Assignment –
Exclude the pictures. Transcribe, exactly as written, the lines from the one with "Where should I click to: Check" through the end of the entries below.

Extracted information –
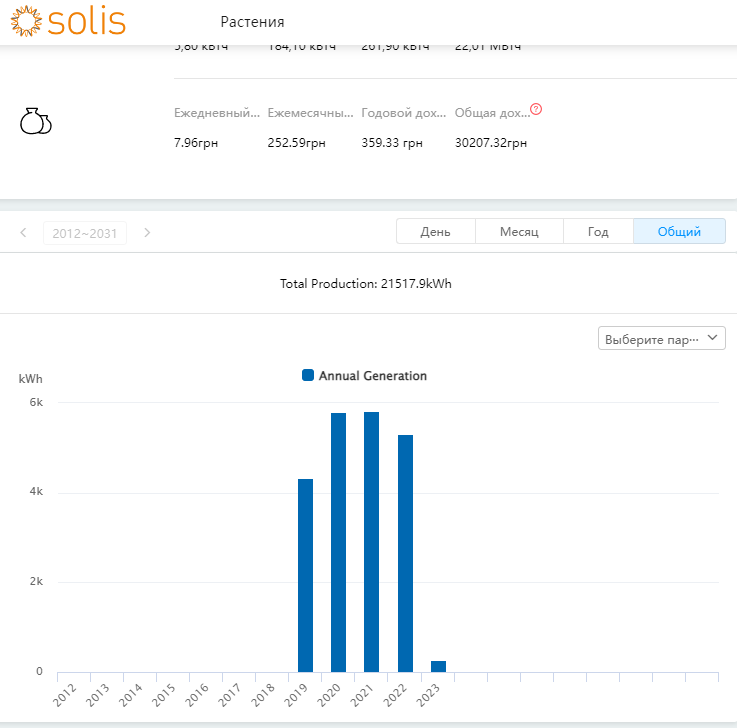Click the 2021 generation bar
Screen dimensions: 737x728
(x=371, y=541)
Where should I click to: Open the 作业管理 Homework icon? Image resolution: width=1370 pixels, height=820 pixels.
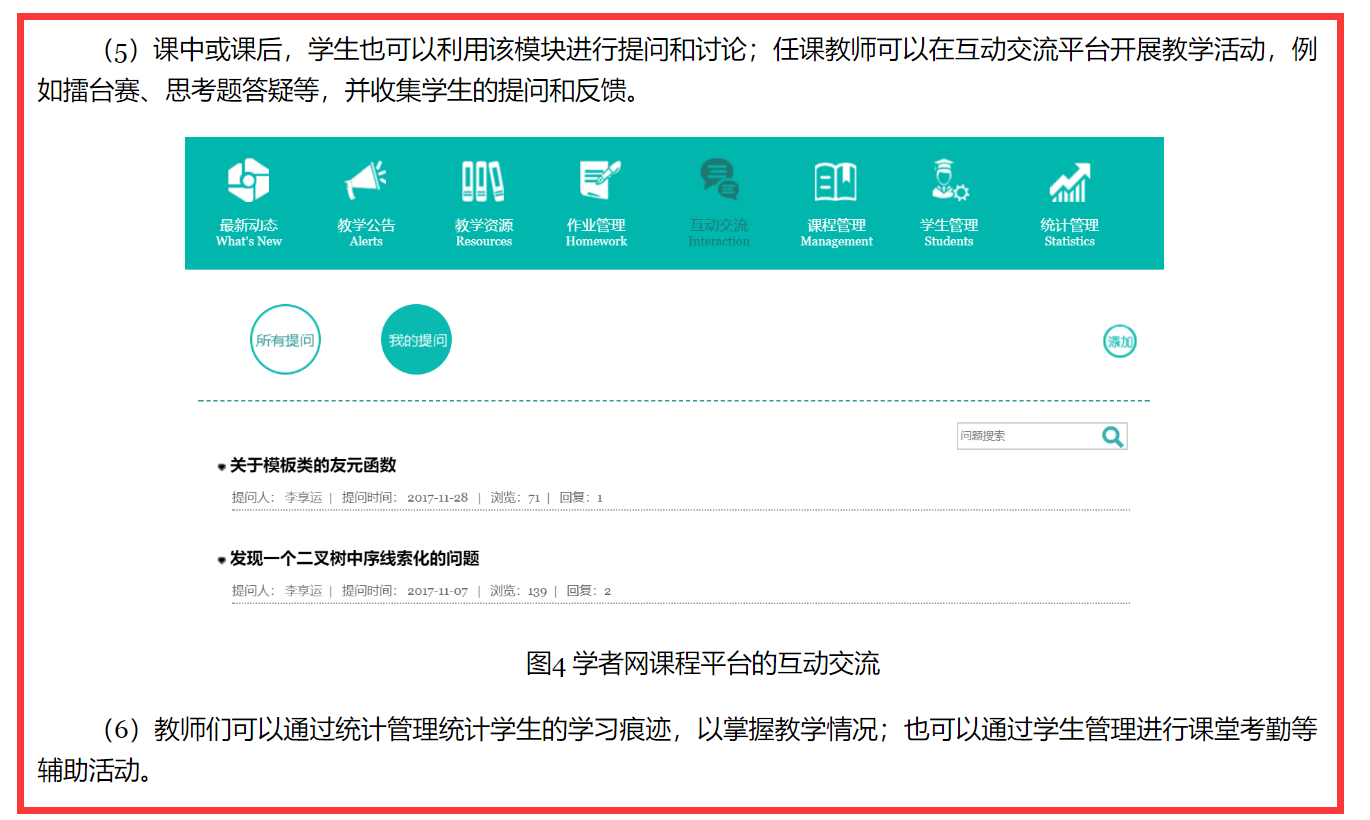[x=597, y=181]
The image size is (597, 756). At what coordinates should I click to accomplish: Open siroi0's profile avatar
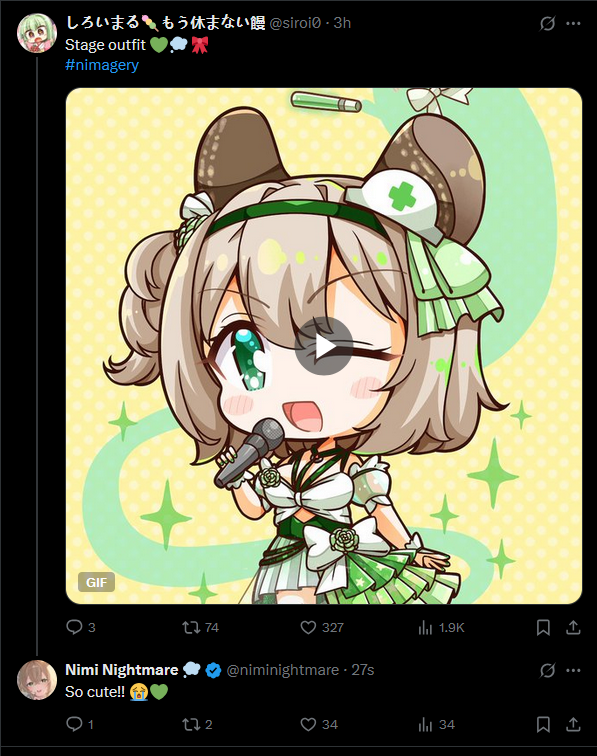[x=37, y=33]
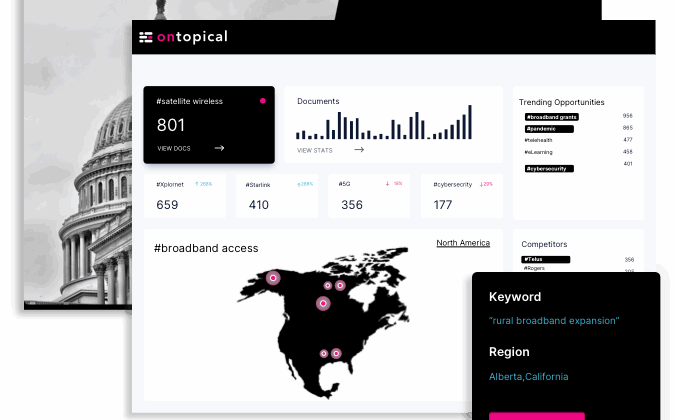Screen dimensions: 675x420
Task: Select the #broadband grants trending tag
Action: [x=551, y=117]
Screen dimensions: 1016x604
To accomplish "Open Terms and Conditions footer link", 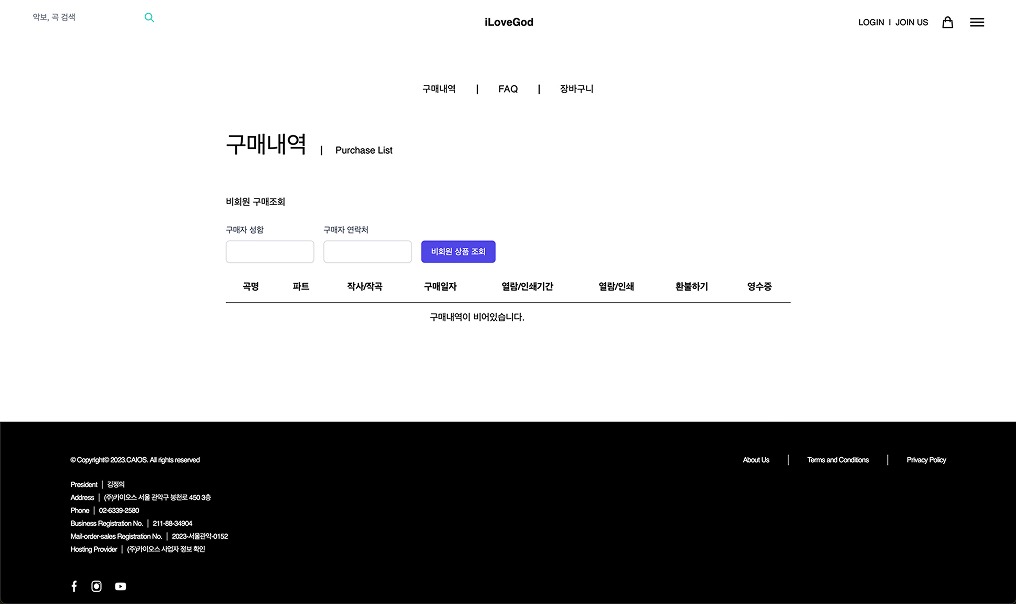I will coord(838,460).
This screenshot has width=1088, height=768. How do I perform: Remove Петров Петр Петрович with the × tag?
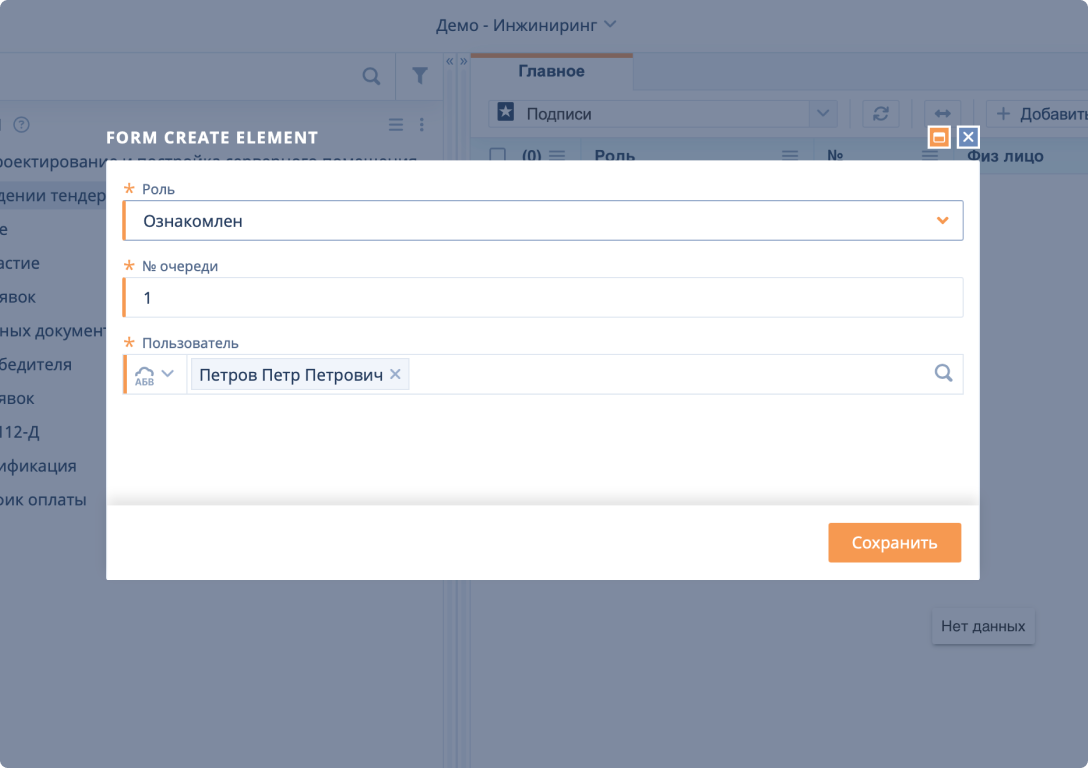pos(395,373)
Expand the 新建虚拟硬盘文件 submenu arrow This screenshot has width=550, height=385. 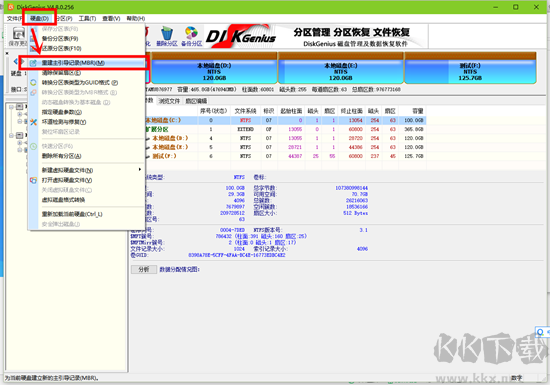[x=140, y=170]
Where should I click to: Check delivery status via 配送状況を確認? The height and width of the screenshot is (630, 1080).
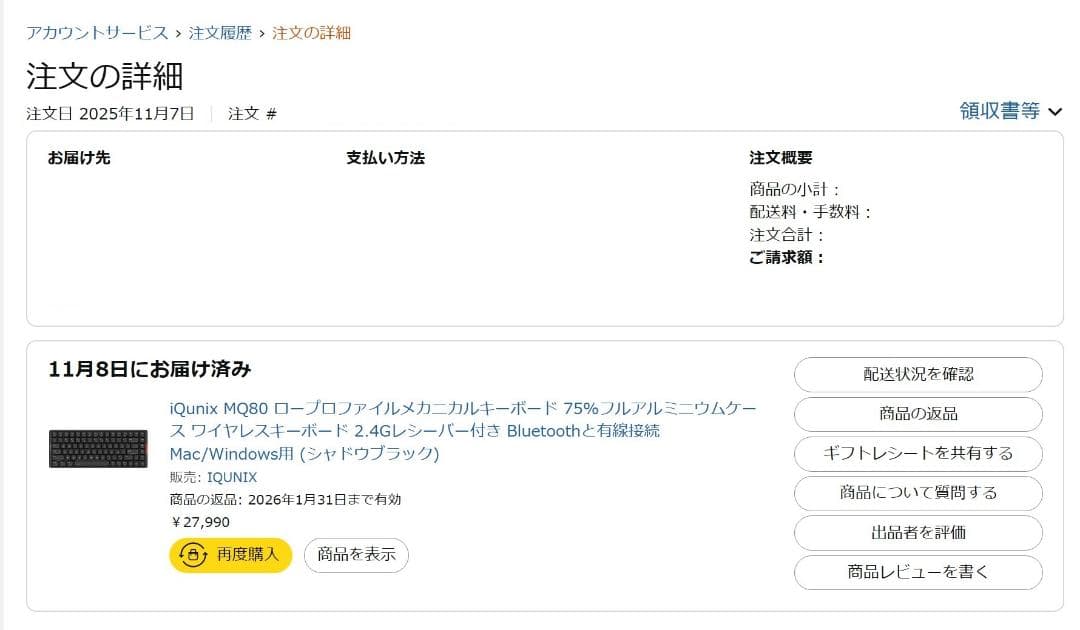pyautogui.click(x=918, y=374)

Answer to the problem –
Where should I click to: Check delivery status via 配送状況を確認? The height and width of the screenshot is (630, 1080).
pyautogui.click(x=918, y=374)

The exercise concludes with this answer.